圧巻! 女4代の歴史35年かけ刻む 発掘続けた高良留美子さん

By 江刺昭子

1953年ごろの高良一家。後列左から美世子、留美子、真木。前列左から祖母、武久、とみ

 昨年12月、88歳で亡くなった高良留美子(こうら・るみこ)は、詩人や評論家として知られるが、小説家としても作品を残している。

 中でも最も力を入れたのが、上下巻あわせて1000ページに及ぶ大著『百年の跫音』(御茶の水書房)だった。35年をかけて完成し、2004年に出版されている。(女性史研究者・江刺昭子、本文敬称略)

 「まえがき」に「はじめから意図したわけではなかったが、フィクションとノンフィクション、ドラマと語り、物語と歴史、小説と評論を総合する形になった」とある。父母双方の先祖の日記・手記・手紙をもとにした幕末から百余年にわたる壮大な物語で、特に母方の曽祖母から留美子へと受け継がれてきた女系の歴史が圧巻だ。

百年の跫音

 高良の母とみは女性解放運動家で政治家、父武久(たけひさ)は精神科医、不安や葛藤を受容して生きる「森田療法」の実践者だった。姉真木(まき)は画家で社会運動家。華麗な創造者一族で、さらにさかのぼると、父母双方とも4代にわたり、記録魔といっていいほど、身辺雑記から天下国家の事件に至るまで書きつづっている。
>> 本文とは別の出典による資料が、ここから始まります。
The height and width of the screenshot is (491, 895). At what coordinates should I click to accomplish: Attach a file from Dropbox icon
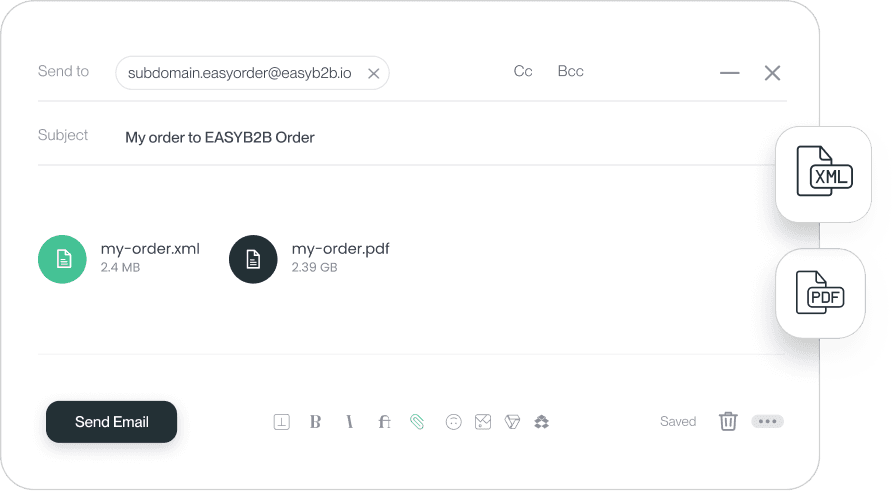tap(542, 422)
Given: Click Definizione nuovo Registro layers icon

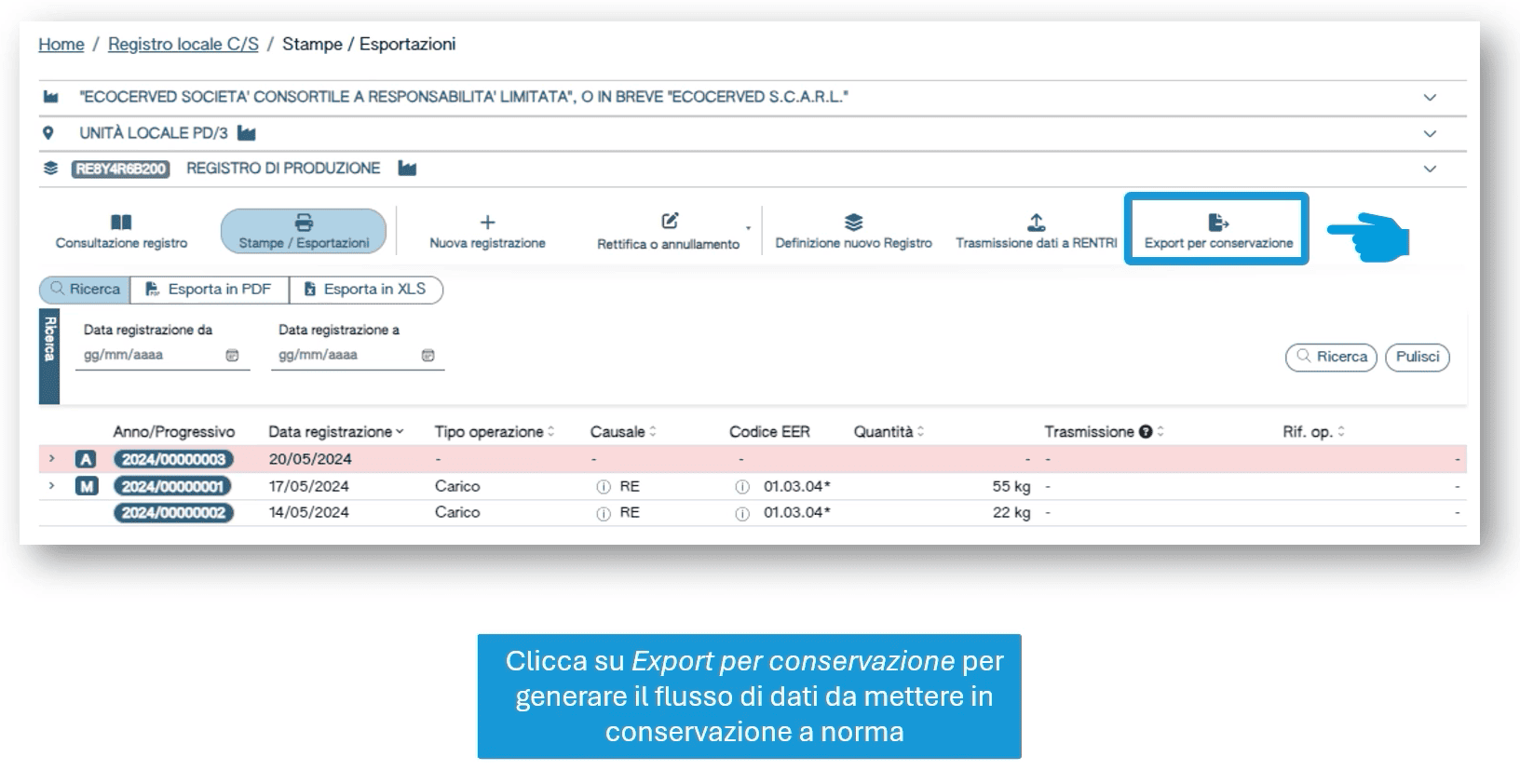Looking at the screenshot, I should coord(853,223).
 小説の想を練りながら、高良は蔵の中や本棚の奥からそれらを発見し、ほこりをはらって現代によみがえらせ、歴史に位置づける仕事に夢中になっている。長年にわたって高良の本を担当したドメス出版の生方孝子(うぶかた・たかこ)は高良を「根っからの編集者」と評する。

 『百年の跫音』に登場する留美子の曽祖母、田島民(たみ)は宮中に養蚕婦として出仕した人。現在も皇后が行う宮中養蚕は、1871年に明治天皇の皇后美子(はるこ)が大蔵省にいた渋沢栄一と相談して始まった行事で、渋沢が推薦した養蚕婦の一人が、群馬県島村の蚕種業者、田島弥平の娘の民だった。

 彼女は吹上御苑で皇后とともに行った作業を克明に日記に残した。この日記に、高良が時代背景など詳細な解説を付けて出版した『宮中養蚕日記』(ドメス出版、2009)は貴重な記録だ。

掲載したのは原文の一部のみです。